Ignite Cache Rebalance Test

When a new node joins the cluster, some of the partitions are relocated to the new node so that the data remains distributed equally in the cluster. This process is called cache rebalancing. If an existing node permanently leaves the cluster and backups are not configured, you lose the partitions stored on this node. When backups are configured, one of the backup copies of the lost partitions becomes a primary partition and the rebalancing process is initiated.

The rebalancing process is key to balancing the cluster nodes and ensuring that data is properly spread across the nodes in the cluster. That's why it is really important to monitor rebalancing process to ensure that it is working efficiently and issues if any, are addressed before it can affect application performance.

This test monitors the rebalancing process and provides key statistics like speed, size etc. which help administrators draw insights about the efficiency of rebalancing process.

Target of the test : Apache Ignite Server

Agent deploying the test : An internal or external agent

Outputs of the test : One set of results for each Apache Ignite Server

Configurable parameters for the test

Parameter

Description

Test period

How often should the test be executed.

Host

Enter the IP address of the Apache Ignite cluster.

Port

Enter the port number on which JMX connector listens to incoming connections requests.

JMX Remote Port

In this text box, enter the name of a virtual warehouse that needs to be monitored. The JMX connector listens on 8686 by default. If it listens on different port in your environment then specify the same.

JMX User

Specify the credentials of the user who is authorized to use JMX.

JMX Password

Specify the password for the authorized user.

Confirm Password

Confirm the password by retyping it here.

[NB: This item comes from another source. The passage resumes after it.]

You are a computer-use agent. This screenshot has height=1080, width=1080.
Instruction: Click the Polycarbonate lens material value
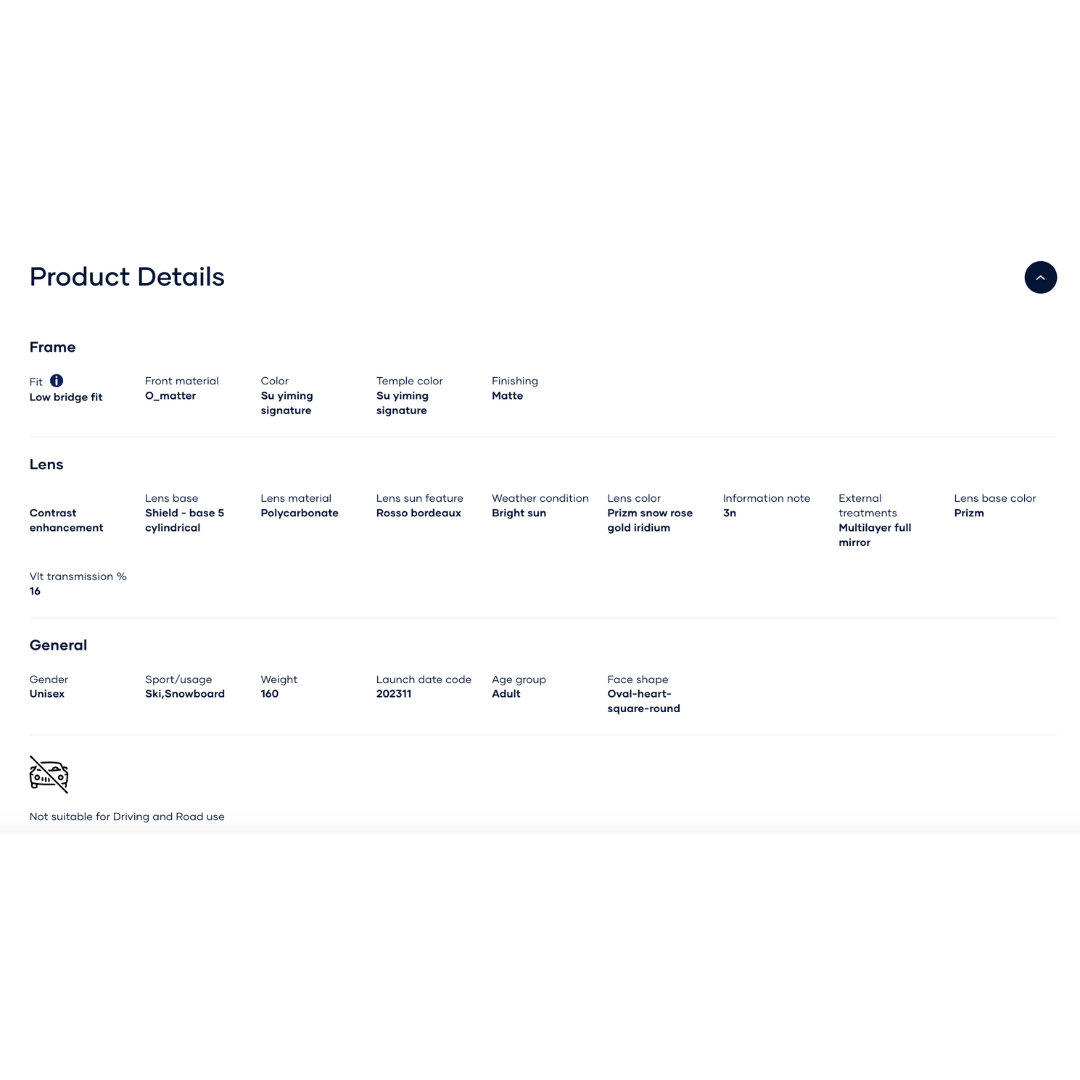tap(299, 513)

Measurements made by the test

Measurement

Description

Measurement Unit

Interpretation

Rebalance clearing partitions left

Indicates the total number of partitions that need be cleared before the rebalancing process could start.

Number

This given an indication of time left before rebalancing will start. If there are too many partitions to be cleared before rebalancing process can start, the overall process time will be high.

Number of already rebalanced keys

Indicates the total number cache keys which are already rebalanced during last few rebalancing sessions.

Number

If there is already large percentage of keys which are already rebalanced, the rebalancing process will be quick. If the process is still taking time you may have to take a look.

Estimated rebalancing speed

Indicates the average speed of data transfer between the nodes during the rebalancing process.

MB/Sec

If the rebalancing speed is trending upwards over a number of measurements, it might be a cause of concern.

 

Estimated rebalancing speed in keys

Indicates the average number of keys transferred per second between the nodes.

Number

Rebalancing partitions on current node

Indicates the number of partitions on current node which are under rebalancing.

Number

If there are too many partitions being rebalanced on a given node, the process might be slow.

Rebalancing start time

The time when rebalancing of local partitions started for the cache. This metric will return 0 if the local partitions do not participate in the rebalancing.

Number

If rebalancing has been going on for a very long time, the start time might be of great value to administrators.